*PROBLEM TO WORK ON*
Please swap "Select" for "Choose" throughout the entries below and keep everything else the same. Leave the pictures out of your answer.

(Item location entries)
********************

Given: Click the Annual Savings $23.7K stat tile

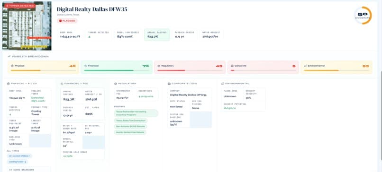Looking at the screenshot, I should 157,35.
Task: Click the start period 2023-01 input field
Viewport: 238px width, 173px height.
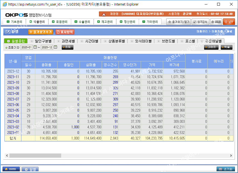Action: click(x=27, y=47)
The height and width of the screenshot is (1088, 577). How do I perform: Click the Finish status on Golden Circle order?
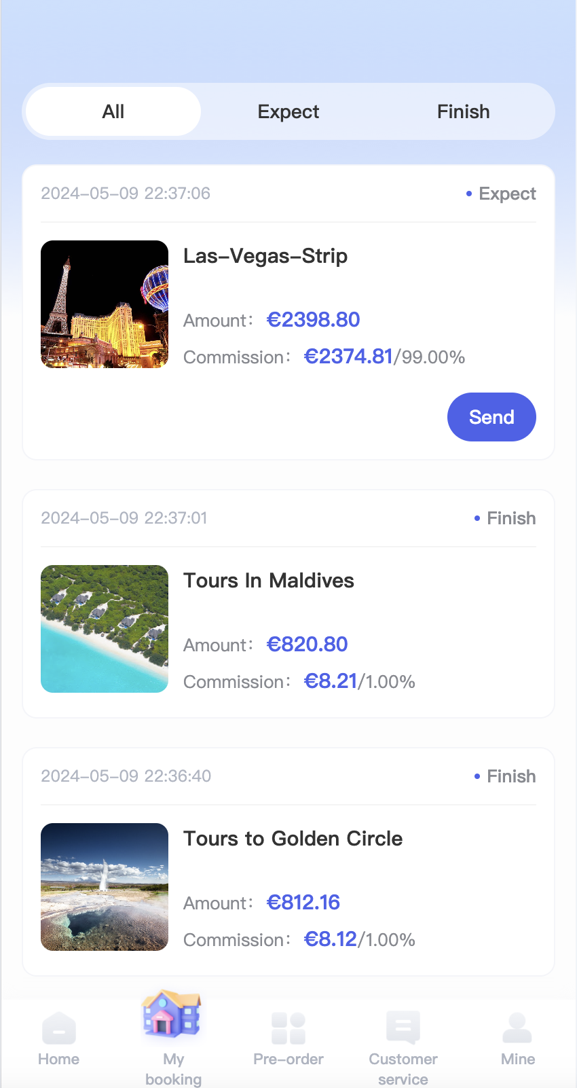coord(510,776)
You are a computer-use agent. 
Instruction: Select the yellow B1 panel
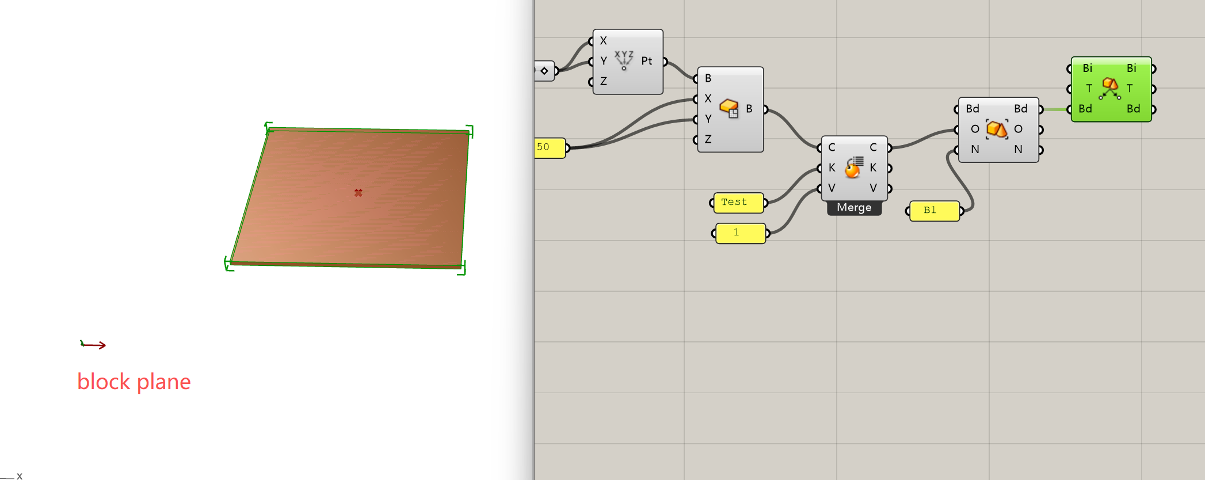click(934, 211)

********************

*RESPONSE*
Given: Click the Annual Savings $23.7K stat tile

Looking at the screenshot, I should 157,35.
Task: Click the start period 2023-01 input field
Viewport: 238px width, 173px height.
Action: click(x=27, y=47)
The height and width of the screenshot is (1088, 577). How do I perform: Click the Finish status on Golden Circle order?
coord(510,776)
You are a computer-use agent. 
Instruction: Choose the yellow B1 panel
click(934, 211)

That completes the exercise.